Automobilbranche: Nissan entwickelt Innovationsplattform

Ein Fahrzeugkauf lief früher immer gleich ab: ein Besuch im Autohaus, ein Gespräch mit einem Verkäufer, eine Probefahrt. Und wenn das Auto den Erwartungen des Kunden entsprach, kam es zum Verkaufsabschluss. Heute wird dem Kunden ein einheitliches, kanalübergreifendes Erlebnis geboten und er wird in den Prozess eingebunden. Schon beim Design erhält er eine Vielfalt an Konfigurationsoptionen. Als einer der weltweit größten Autohersteller hat Nissan Motor diesen Trend erkannt und eine digitale Innovationsplattform entwickelt, auf der die Stärken von Cloud, Big Data, IoT und mobilen Lösungen vereint sind. So hat Nissan Motor die Prozesse in der Lieferkette durchgängig verknüpft – vom Zulieferer bis zum Verbraucher zu Hause – und schafft so neue Möglichkeiten für den Einzelhandel ohne Lagerhaltung, besseren Abgleich von Bedarf und Beschaffung und mehr Kundenorientierung dank Datenanalysen.

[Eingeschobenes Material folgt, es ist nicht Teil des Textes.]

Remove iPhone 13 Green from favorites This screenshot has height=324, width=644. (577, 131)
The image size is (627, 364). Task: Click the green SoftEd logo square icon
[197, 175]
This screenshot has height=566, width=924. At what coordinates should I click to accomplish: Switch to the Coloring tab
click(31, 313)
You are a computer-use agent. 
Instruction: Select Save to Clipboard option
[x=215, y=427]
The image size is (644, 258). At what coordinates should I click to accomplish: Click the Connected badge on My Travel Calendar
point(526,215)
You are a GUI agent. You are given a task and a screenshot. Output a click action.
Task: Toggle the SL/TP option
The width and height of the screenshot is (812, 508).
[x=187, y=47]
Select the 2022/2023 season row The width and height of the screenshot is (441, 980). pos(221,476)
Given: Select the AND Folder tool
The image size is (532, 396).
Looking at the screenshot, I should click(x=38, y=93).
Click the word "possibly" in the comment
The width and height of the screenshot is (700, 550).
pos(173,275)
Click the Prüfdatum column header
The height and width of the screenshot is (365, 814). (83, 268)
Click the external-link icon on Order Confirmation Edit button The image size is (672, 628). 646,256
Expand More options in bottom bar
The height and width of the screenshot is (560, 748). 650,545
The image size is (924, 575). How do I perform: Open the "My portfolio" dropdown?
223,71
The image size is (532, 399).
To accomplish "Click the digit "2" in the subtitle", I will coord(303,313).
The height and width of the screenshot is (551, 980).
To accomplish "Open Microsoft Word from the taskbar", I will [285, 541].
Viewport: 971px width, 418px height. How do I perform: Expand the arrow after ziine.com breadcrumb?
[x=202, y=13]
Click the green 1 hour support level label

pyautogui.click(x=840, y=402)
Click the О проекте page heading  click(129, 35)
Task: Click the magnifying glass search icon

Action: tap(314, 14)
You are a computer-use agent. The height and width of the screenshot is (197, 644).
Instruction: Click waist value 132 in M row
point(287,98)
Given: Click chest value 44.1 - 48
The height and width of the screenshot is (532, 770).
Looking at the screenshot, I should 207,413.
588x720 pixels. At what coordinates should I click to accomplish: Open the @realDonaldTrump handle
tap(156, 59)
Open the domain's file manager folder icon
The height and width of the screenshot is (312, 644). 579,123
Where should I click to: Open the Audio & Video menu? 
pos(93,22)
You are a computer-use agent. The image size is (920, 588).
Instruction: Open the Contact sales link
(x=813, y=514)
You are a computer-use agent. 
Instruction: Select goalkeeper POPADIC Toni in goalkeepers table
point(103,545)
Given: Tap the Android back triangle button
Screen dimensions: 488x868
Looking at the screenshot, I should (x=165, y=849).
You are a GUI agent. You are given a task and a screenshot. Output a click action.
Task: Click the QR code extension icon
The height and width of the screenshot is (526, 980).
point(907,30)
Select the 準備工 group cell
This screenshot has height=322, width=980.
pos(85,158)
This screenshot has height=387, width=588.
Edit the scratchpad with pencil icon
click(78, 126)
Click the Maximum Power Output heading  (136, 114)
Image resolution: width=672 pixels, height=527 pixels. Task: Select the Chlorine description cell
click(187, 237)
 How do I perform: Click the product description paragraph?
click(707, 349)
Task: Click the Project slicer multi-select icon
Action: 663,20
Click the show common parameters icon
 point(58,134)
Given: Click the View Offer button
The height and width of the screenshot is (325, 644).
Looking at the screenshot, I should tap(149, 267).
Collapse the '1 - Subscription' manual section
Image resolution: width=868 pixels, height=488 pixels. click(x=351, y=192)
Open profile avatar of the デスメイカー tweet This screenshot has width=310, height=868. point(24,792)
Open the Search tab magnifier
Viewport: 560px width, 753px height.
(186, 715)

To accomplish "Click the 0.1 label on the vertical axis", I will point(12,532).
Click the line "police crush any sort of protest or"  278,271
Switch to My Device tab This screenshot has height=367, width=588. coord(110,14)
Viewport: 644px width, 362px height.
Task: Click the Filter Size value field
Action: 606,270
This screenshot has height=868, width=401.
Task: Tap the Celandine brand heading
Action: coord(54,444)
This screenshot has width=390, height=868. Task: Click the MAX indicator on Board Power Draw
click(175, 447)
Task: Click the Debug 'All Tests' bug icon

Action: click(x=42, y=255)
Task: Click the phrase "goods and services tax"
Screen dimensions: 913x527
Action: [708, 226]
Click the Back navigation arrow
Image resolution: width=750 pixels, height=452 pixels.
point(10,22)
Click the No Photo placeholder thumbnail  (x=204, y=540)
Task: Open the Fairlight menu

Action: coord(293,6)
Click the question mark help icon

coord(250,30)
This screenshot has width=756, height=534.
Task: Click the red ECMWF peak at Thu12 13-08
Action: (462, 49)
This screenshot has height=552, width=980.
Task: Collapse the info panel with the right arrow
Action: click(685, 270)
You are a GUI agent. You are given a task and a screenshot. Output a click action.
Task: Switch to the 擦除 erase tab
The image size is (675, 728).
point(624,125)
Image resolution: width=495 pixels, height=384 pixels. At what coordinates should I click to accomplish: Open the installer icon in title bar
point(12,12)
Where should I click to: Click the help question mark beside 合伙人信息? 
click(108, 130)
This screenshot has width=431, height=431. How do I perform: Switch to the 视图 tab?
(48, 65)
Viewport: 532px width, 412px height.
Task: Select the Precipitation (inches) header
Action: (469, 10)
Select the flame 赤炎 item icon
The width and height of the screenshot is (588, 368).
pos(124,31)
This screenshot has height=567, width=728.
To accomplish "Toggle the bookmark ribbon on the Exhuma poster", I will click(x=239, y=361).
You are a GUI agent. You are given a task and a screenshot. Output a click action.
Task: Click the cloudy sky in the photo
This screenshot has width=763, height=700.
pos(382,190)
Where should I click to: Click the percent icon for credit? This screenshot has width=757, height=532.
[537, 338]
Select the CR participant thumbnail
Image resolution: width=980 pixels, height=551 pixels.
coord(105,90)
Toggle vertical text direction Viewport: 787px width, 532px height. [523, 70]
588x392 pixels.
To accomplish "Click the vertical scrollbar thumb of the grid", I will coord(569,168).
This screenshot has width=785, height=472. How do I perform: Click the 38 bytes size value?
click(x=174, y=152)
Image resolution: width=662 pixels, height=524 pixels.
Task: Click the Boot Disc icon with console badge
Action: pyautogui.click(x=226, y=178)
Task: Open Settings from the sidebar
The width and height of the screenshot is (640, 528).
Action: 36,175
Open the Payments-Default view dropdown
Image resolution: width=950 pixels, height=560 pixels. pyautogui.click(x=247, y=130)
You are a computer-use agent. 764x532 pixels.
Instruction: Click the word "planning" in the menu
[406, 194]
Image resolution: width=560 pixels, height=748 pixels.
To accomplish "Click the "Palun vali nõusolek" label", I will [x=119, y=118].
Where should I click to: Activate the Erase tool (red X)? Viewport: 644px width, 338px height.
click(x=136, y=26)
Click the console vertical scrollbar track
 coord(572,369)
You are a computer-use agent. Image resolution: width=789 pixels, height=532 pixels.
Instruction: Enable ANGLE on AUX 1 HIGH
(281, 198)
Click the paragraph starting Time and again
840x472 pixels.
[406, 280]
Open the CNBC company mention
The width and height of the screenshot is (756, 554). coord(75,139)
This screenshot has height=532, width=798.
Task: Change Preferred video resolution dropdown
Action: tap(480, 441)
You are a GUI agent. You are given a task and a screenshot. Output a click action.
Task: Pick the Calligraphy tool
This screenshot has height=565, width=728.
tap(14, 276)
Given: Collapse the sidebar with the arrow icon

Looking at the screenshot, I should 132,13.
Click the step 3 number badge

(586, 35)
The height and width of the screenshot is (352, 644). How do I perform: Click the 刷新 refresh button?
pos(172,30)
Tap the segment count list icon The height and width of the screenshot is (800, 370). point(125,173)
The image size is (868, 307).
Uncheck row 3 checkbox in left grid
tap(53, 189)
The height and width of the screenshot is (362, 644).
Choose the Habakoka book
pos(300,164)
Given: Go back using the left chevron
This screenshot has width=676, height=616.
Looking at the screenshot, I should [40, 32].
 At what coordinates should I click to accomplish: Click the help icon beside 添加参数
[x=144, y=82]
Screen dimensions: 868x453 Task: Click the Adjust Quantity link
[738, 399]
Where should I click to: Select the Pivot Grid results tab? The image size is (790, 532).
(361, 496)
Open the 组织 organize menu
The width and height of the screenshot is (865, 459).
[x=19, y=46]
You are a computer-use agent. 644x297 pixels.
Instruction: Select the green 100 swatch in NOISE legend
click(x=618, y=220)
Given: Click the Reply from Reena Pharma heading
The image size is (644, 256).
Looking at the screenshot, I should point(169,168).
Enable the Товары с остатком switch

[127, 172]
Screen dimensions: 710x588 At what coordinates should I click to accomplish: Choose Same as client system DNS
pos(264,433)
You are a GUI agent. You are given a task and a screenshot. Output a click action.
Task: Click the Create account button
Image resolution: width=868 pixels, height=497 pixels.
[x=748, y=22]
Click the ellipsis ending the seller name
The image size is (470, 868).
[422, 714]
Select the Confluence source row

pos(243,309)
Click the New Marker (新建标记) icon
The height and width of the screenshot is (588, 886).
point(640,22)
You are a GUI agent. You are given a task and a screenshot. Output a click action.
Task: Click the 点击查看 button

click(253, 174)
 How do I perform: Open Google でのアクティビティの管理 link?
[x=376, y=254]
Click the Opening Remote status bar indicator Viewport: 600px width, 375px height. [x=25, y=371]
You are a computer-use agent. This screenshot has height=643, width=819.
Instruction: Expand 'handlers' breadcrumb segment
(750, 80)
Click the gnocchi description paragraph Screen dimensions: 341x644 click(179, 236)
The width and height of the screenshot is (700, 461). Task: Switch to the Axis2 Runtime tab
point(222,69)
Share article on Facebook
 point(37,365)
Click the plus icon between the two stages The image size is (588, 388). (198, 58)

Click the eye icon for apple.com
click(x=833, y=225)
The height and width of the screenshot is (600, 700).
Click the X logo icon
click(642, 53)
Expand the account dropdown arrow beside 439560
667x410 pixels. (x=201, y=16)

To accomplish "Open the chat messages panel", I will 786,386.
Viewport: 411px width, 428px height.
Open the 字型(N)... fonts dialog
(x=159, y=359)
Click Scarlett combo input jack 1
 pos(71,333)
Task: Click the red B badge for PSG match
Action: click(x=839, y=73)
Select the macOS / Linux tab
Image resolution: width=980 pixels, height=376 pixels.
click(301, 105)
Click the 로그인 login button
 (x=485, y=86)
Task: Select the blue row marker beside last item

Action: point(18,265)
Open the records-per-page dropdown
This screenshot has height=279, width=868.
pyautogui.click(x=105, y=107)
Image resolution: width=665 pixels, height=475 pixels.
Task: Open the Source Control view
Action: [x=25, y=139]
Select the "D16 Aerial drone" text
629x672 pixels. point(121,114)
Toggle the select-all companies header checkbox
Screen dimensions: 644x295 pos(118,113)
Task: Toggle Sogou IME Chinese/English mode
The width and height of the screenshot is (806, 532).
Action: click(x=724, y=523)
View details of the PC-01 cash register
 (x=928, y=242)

Diese Investition in eine auf die Bedürfnisse der Automobilbranche zugeschnittene Cloud hat zu mehr Verkaufsabschlüssen und einer Stärkung der Marke geführt. Big Data sind heutzutage die besten Autoverkäufer.

Zusammenhänge herstellen in der Cloud

In Anbetracht all dieser Innovationen fällt mir auf, dass es häufig ein Missverständnis gibt. CIOs und andere IT-Entscheidungsträger glauben fälschlicherweise, dass der digitale Wandel und die Cloud-Einführung im Alles-oder-Nichts-Schema bewerkstelligt werden müsse. Unabhängig davon, wo sich Unternehmen auf der digitalen Reifekurve befinden, ist es wichtig, in Technologien zu investieren, die den digitalen IQ und die Leistungsfähigkeit des Unternehmens steigern. Die Cloud ist ein unverzichtbares Tool, um dieses Stadium zu erreichen. Und es ist nie zu spät, mit der digitalen Transformation des Unternehmens zu beginnen.